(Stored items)
◇ ◇ ◇ ◇ ◇

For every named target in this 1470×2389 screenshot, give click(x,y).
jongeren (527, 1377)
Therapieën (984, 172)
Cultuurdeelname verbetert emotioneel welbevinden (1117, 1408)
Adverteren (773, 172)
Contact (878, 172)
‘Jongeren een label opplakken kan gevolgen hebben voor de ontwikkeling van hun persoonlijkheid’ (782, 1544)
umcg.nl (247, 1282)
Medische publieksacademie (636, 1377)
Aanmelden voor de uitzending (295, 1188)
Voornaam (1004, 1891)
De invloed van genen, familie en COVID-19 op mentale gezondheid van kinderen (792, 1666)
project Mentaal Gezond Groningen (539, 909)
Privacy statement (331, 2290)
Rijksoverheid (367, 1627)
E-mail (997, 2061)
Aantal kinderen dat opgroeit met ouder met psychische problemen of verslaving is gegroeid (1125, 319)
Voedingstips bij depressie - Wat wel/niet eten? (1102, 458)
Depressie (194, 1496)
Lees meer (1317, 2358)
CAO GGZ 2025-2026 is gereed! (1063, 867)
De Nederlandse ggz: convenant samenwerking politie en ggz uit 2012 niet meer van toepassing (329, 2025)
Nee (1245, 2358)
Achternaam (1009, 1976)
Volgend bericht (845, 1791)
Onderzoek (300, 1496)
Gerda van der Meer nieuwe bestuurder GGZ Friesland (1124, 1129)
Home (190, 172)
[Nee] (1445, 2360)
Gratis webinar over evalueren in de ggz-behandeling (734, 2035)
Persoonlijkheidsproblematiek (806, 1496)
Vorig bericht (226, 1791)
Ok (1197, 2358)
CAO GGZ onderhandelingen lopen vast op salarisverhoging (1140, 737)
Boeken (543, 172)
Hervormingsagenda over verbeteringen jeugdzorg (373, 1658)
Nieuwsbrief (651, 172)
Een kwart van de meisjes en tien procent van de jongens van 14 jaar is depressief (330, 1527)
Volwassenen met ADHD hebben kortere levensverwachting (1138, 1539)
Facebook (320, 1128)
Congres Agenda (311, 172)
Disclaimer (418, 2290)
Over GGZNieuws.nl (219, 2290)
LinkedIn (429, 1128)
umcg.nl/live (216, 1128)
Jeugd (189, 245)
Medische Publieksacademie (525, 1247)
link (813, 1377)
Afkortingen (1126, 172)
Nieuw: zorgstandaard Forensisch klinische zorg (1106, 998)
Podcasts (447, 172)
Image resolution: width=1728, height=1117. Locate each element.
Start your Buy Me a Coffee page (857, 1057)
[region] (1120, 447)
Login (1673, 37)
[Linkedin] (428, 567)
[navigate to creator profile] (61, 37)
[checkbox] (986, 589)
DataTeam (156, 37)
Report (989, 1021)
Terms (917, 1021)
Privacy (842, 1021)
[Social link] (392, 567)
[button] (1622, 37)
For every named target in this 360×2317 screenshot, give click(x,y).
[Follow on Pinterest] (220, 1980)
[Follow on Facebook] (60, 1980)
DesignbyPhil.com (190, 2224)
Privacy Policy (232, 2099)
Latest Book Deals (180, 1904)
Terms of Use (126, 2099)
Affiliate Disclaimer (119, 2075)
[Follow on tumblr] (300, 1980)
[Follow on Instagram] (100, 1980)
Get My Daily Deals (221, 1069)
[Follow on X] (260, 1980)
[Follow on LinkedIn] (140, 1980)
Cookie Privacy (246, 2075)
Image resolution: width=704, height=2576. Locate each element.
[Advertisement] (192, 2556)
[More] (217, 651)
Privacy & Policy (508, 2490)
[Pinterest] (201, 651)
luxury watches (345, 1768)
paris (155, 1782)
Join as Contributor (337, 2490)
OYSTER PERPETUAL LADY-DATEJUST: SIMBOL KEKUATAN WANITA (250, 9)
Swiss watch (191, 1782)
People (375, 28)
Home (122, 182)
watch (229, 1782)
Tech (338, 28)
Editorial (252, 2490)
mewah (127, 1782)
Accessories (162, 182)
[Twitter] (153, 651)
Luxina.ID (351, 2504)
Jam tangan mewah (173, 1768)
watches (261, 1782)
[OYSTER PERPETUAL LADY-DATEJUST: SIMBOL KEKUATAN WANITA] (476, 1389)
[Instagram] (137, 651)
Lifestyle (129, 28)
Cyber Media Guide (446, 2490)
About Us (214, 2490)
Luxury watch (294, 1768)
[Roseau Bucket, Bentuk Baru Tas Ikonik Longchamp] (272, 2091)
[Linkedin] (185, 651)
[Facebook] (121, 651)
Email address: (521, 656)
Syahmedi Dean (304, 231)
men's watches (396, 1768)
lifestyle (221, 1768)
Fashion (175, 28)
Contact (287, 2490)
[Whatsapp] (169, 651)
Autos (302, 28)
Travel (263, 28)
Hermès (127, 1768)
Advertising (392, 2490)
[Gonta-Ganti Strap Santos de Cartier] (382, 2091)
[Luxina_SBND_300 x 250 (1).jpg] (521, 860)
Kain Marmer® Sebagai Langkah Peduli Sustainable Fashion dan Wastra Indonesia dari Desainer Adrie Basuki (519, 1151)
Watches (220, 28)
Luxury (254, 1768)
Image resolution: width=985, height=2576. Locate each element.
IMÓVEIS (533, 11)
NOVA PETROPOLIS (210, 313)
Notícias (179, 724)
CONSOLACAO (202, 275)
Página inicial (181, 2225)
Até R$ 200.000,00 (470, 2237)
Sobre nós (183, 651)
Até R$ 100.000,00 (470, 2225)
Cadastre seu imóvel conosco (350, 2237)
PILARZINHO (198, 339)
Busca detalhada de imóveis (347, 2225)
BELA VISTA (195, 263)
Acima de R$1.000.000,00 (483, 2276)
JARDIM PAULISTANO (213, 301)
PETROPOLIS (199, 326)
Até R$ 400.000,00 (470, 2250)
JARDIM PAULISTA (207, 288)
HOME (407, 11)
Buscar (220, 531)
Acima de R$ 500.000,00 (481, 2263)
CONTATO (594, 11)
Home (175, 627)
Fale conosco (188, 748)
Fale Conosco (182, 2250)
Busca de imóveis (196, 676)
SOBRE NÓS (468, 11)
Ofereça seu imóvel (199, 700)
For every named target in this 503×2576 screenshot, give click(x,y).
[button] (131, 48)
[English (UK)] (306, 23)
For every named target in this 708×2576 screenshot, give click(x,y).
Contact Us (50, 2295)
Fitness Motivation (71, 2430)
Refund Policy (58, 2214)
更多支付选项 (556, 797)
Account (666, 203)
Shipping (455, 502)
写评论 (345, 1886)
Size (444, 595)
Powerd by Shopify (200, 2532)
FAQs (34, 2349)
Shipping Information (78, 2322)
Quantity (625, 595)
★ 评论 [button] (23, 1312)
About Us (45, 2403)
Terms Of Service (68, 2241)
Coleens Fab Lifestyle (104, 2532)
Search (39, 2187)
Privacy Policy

◇ ◇ ◇ ◇ ◇

### AIM OF THE TASK
After reading through the records, retype all of them exactly.

### OUTPUT OF THE EXERCISE
For every named target in this 1470×2389 screenshot, give click(x,y).
jongeren (527, 1377)
Therapieën (984, 172)
Cultuurdeelname verbetert emotioneel welbevinden (1117, 1408)
Adverteren (773, 172)
Contact (878, 172)
‘Jongeren een label opplakken kan gevolgen hebben voor de ontwikkeling van hun persoonlijkheid’ (782, 1544)
umcg.nl (247, 1282)
Medische publieksacademie (636, 1377)
Aanmelden voor de uitzending (295, 1188)
Voornaam (1004, 1891)
De invloed van genen, familie en COVID-19 op mentale gezondheid van kinderen (792, 1666)
project Mentaal Gezond Groningen (539, 909)
Privacy statement (331, 2290)
Rijksoverheid (367, 1627)
E-mail (997, 2061)
Aantal kinderen dat opgroeit met ouder met psychische problemen of verslaving is gegroeid (1125, 319)
Voedingstips bij depressie - Wat wel/niet eten? (1102, 458)
Depressie (194, 1496)
Lees meer (1317, 2358)
CAO GGZ 2025-2026 is gereed! (1063, 867)
De Nederlandse ggz: convenant samenwerking politie en ggz uit 2012 niet meer van toepassing (329, 2025)
Nee (1245, 2358)
Achternaam (1009, 1976)
Volgend bericht (845, 1791)
Onderzoek (300, 1496)
Gerda van der Meer nieuwe bestuurder GGZ Friesland (1124, 1129)
Home (190, 172)
[Nee] (1445, 2360)
Gratis webinar over evalueren in de ggz-behandeling (734, 2035)
Persoonlijkheidsproblematiek (806, 1496)
Vorig bericht (226, 1791)
Ok (1197, 2358)
CAO GGZ onderhandelingen lopen vast op salarisverhoging (1140, 737)
Boeken (543, 172)
Hervormingsagenda over verbeteringen jeugdzorg (373, 1658)
Nieuwsbrief (651, 172)
Een kwart van de meisjes en tien procent van de jongens van 14 jaar is depressief (330, 1527)
Volwassenen met ADHD hebben kortere levensverwachting (1138, 1539)
Facebook (320, 1128)
Congres Agenda (311, 172)
Disclaimer (418, 2290)
Over GGZNieuws.nl (219, 2290)
LinkedIn (429, 1128)
umcg.nl/live (216, 1128)
Jeugd (189, 245)
Medische Publieksacademie (525, 1247)
link (813, 1377)
Afkortingen (1126, 172)
Nieuw: zorgstandaard Forensisch klinische zorg (1106, 998)
Podcasts (447, 172)
Image resolution: width=1728, height=1117. Locate each element.
Start your Buy Me a Coffee page (857, 1057)
[region] (1120, 447)
Login (1673, 37)
[Linkedin] (428, 567)
[navigate to creator profile] (61, 37)
[checkbox] (986, 589)
DataTeam (156, 37)
Report (989, 1021)
Terms (917, 1021)
Privacy (842, 1021)
[Social link] (392, 567)
[button] (1622, 37)
For every named target in this 360×2317 screenshot, give click(x,y).
[Follow on Pinterest] (220, 1980)
[Follow on Facebook] (60, 1980)
DesignbyPhil.com (190, 2224)
Privacy Policy (232, 2099)
Latest Book Deals (180, 1904)
Terms of Use (126, 2099)
Affiliate Disclaimer (119, 2075)
[Follow on tumblr] (300, 1980)
[Follow on Instagram] (100, 1980)
Get My Daily Deals (221, 1069)
[Follow on X] (260, 1980)
[Follow on LinkedIn] (140, 1980)
Cookie Privacy (246, 2075)
Image resolution: width=704, height=2576. Locate each element.
[Advertisement] (192, 2556)
[More] (217, 651)
Privacy & Policy (508, 2490)
[Pinterest] (201, 651)
luxury watches (345, 1768)
paris (155, 1782)
Join as Contributor (337, 2490)
OYSTER PERPETUAL LADY-DATEJUST: SIMBOL KEKUATAN WANITA (250, 9)
Swiss watch (191, 1782)
People (375, 28)
Home (122, 182)
watch (229, 1782)
Tech (338, 28)
Editorial (252, 2490)
mewah (127, 1782)
Accessories (162, 182)
[Twitter] (153, 651)
Luxina.ID (351, 2504)
Jam tangan mewah (173, 1768)
watches (261, 1782)
[OYSTER PERPETUAL LADY-DATEJUST: SIMBOL KEKUATAN WANITA] (476, 1389)
[Instagram] (137, 651)
Lifestyle (129, 28)
Cyber Media Guide (446, 2490)
About Us (214, 2490)
Luxury watch (294, 1768)
[Roseau Bucket, Bentuk Baru Tas Ikonik Longchamp] (272, 2091)
[Linkedin] (185, 651)
[Facebook] (121, 651)
Email address: (521, 656)
Syahmedi Dean (304, 231)
men's watches (396, 1768)
lifestyle (221, 1768)
Fashion (175, 28)
Contact (287, 2490)
[Whatsapp] (169, 651)
Autos (302, 28)
Travel (263, 28)
Hermès (127, 1768)
Advertising (392, 2490)
[Gonta-Ganti Strap Santos de Cartier] (382, 2091)
[Luxina_SBND_300 x 250 (1).jpg] (521, 860)
Kain Marmer® Sebagai Langkah Peduli Sustainable Fashion dan Wastra Indonesia dari Desainer Adrie Basuki (519, 1151)
Watches (220, 28)
Luxury (254, 1768)
Image resolution: width=985, height=2576. Locate each element.
IMÓVEIS (533, 11)
NOVA PETROPOLIS (210, 313)
Notícias (179, 724)
CONSOLACAO (202, 275)
Página inicial (181, 2225)
Até R$ 200.000,00 (470, 2237)
Sobre nós (183, 651)
Até R$ 100.000,00 (470, 2225)
Cadastre seu imóvel conosco (350, 2237)
PILARZINHO (198, 339)
Busca detalhada de imóveis (347, 2225)
BELA VISTA (195, 263)
Acima de R$1.000.000,00 (483, 2276)
JARDIM PAULISTANO (213, 301)
PETROPOLIS (199, 326)
Até R$ 400.000,00 (470, 2250)
JARDIM PAULISTA (207, 288)
HOME (407, 11)
Buscar (220, 531)
Acima de R$ 500.000,00 (481, 2263)
CONTATO (594, 11)
Home (175, 627)
Fale conosco (188, 748)
Fale Conosco (182, 2250)
Busca de imóveis (196, 676)
SOBRE NÓS (468, 11)
Ofereça seu imóvel (199, 700)
For every named target in this 503×2576 screenshot, give click(x,y).
[button] (131, 48)
[English (UK)] (306, 23)
For every named target in this 708×2576 screenshot, give click(x,y).
Contact Us (50, 2295)
Fitness Motivation (71, 2430)
Refund Policy (58, 2214)
更多支付选项 (556, 797)
Account (666, 203)
Shipping (455, 502)
写评论 (345, 1886)
Size (444, 595)
Powerd by Shopify (200, 2532)
FAQs (34, 2349)
Shipping Information (78, 2322)
Quantity (625, 595)
★ 评论 [button] (23, 1312)
About Us (45, 2403)
Terms Of Service (68, 2241)
Coleens Fab Lifestyle (104, 2532)
Search (39, 2187)
Privacy Policy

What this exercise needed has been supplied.